Surgeons operated on Illes for over three hours. She received eight blood transfusions and nearly lost her life during the surgery, she said. When she woke up in a hospital bed with 11 staples in her body, she felt a lot of things — but mostly lucky to be alive.

“I felt extreme gratitude,” she said. “The hospital and the care that I’ve gotten is really amazing.” She was especially grateful for one of the responding cops, whom she said was trained in dealing with on-site trauma injuries.

Within 24 hours, law enforcement had arrested a suspect for the crime.

McClain was arrested and booked into the county jail after law enforcement brought him in for questioning. Illes said she and her boyfriend both identified McClain in a photo line-up, not knowing police had already arrested him.

Illes praised law enforcement for the quick turnaround, saying she was “grateful they spent the whole night trying to find the guy.”

But in an anonymous Reddit post on Saturday, Illes’s boyfriend criticized the police’s initial response.

“I chased the attacker away right passed [sic] them yelling and they absolutely did nothing,” he wrote. “Additionally, only one police officer on the scene was trained in trauma injuries. This is disturbing given their perceived preparedness in situations like this only a couple years after the shooting.”

“They watched the attacker run away as I’m screaming the situation at them – he could have been easily caught,” he added. Illes’s boyfriend, who wished to remain anonymous, verified his identity to the Nexus.

Hoover, speaking for the SBSO, refuted his statements.
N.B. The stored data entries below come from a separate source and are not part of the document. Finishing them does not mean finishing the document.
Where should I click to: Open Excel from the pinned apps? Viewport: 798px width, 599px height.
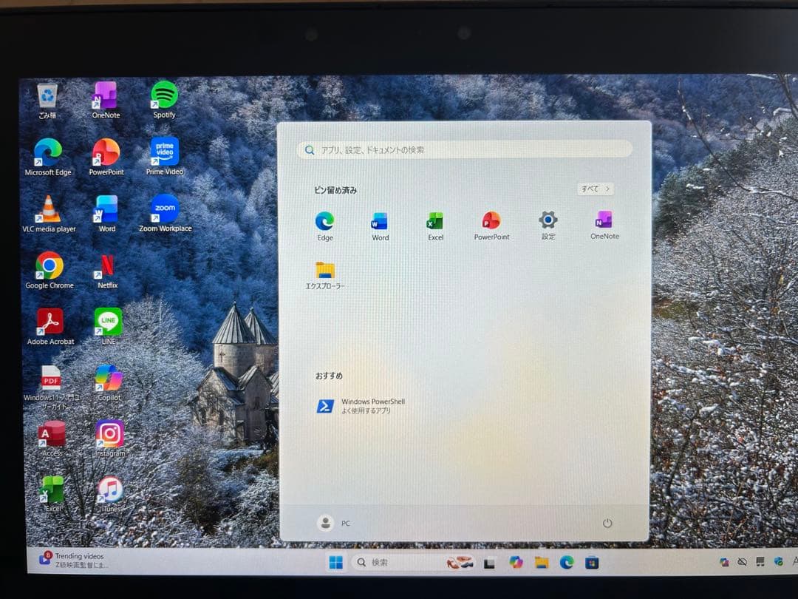(x=435, y=222)
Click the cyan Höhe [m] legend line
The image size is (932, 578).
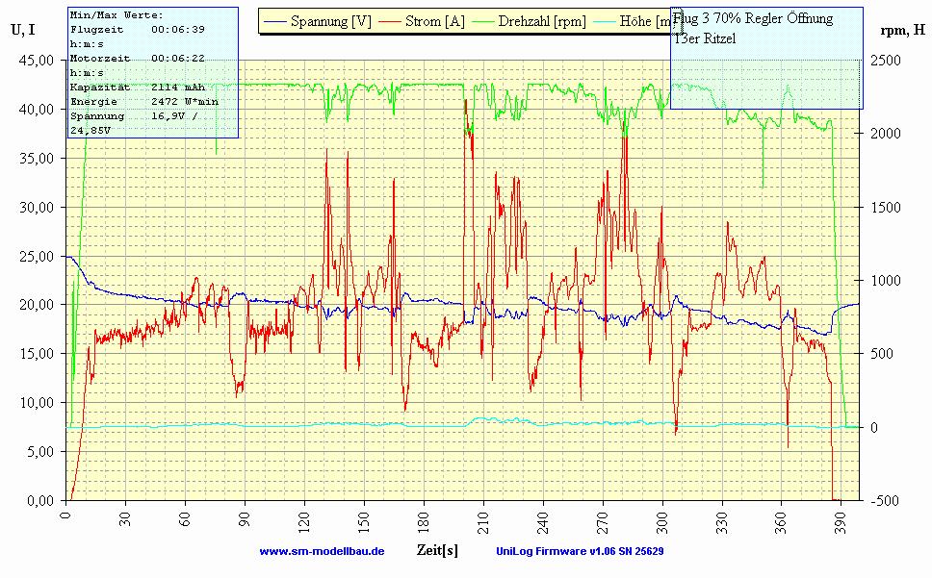point(610,21)
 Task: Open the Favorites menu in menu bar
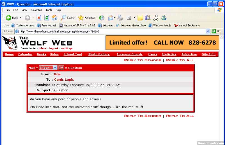tap(36, 10)
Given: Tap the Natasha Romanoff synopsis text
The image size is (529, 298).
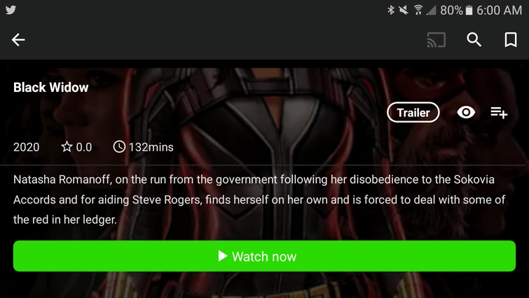Looking at the screenshot, I should click(x=259, y=199).
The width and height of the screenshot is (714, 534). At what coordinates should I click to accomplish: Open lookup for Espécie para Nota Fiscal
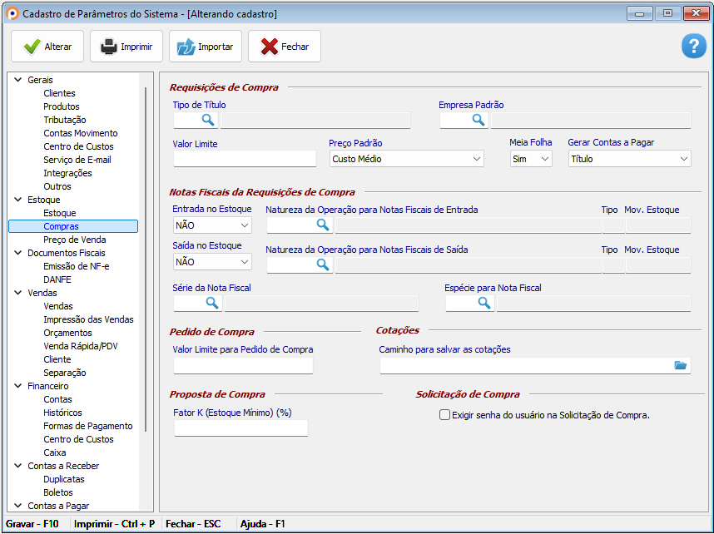483,303
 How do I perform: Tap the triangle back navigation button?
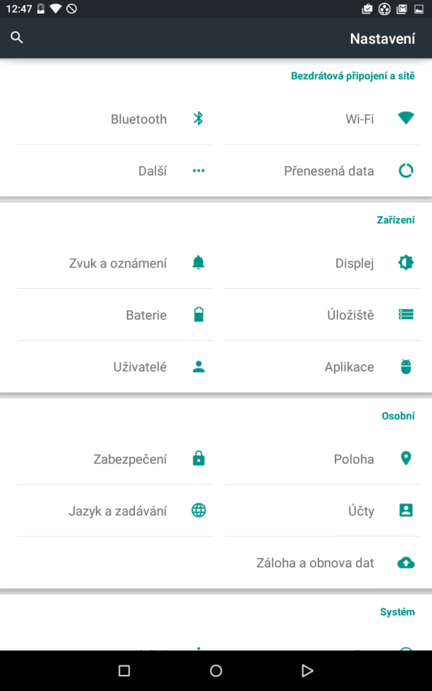coord(307,671)
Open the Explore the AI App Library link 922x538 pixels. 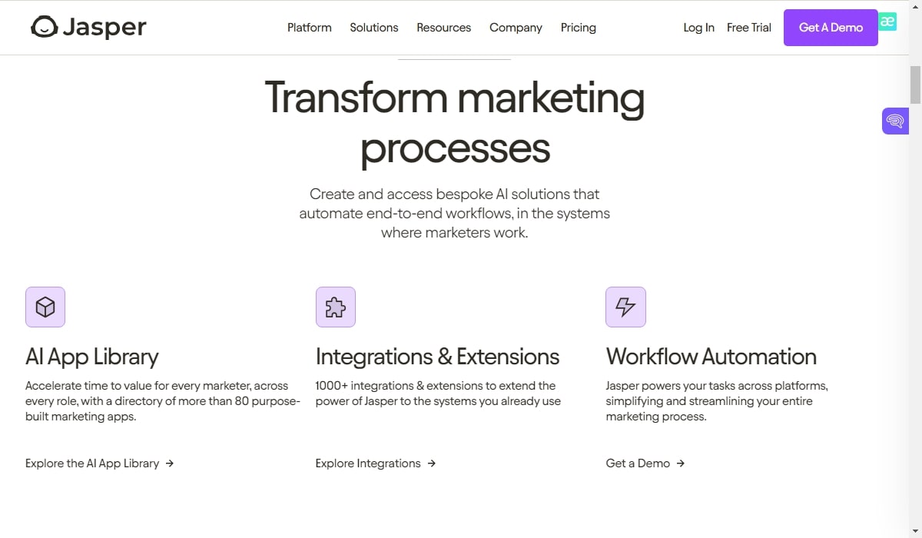tap(92, 463)
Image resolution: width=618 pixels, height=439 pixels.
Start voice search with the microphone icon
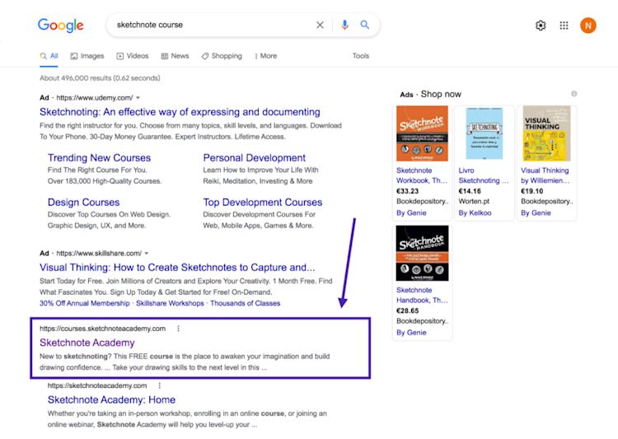tap(345, 25)
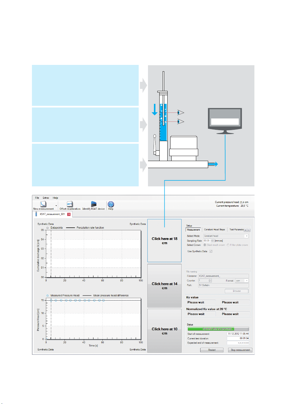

“Any inference that the deputies didn’t react quickly is simply not the case,” she said. “In fact, deputies acted immediately when they learned that a stabbing had occurred, and they worked along with detectives throughout the night to locate and arrest the individual. They immediately cared for the victim and their actions are what helped save her.”

Meanwhile, another thing stuck out to Illes. On Friday night, as she slouched onto a telephone pole, dozens of people walked by her and did nothing to help, she said. Some passersby even took photos of her.

“The world doesn’t make a whole lot of sense anymore,” she said. “I would just like people to try and regain a little bit of their humanity because the fact that I had to lie there, thinking that I was dying, and having people go, ‘Oh my god, look at this!’ and take pictures — that was so disgusting to me. That bothers me almost more than anything.”

Illes will take time off from UCSB as she recovers from her injuries. Barring infection or damaged tendons, she is on the path to a full recovery. But she still has no explanation for why she was attacked and firmly denies knowing the suspect before the assault.

“There’s something that you can expect and you see coming, but this just seems so wildly unprovoked, so out of nowhere,” she said. “There’s no way to really explain it, other than [that] it’s just really sad.”

Correction: A previous version of the story said Illes slouched onto a telephone pole “with a knife inside her body.” There is not yet evidence to indicate the knife was still in her body. 

A version of this article appeared on pg. 1 of the March 1, 2018 issue of the Daily Nexus.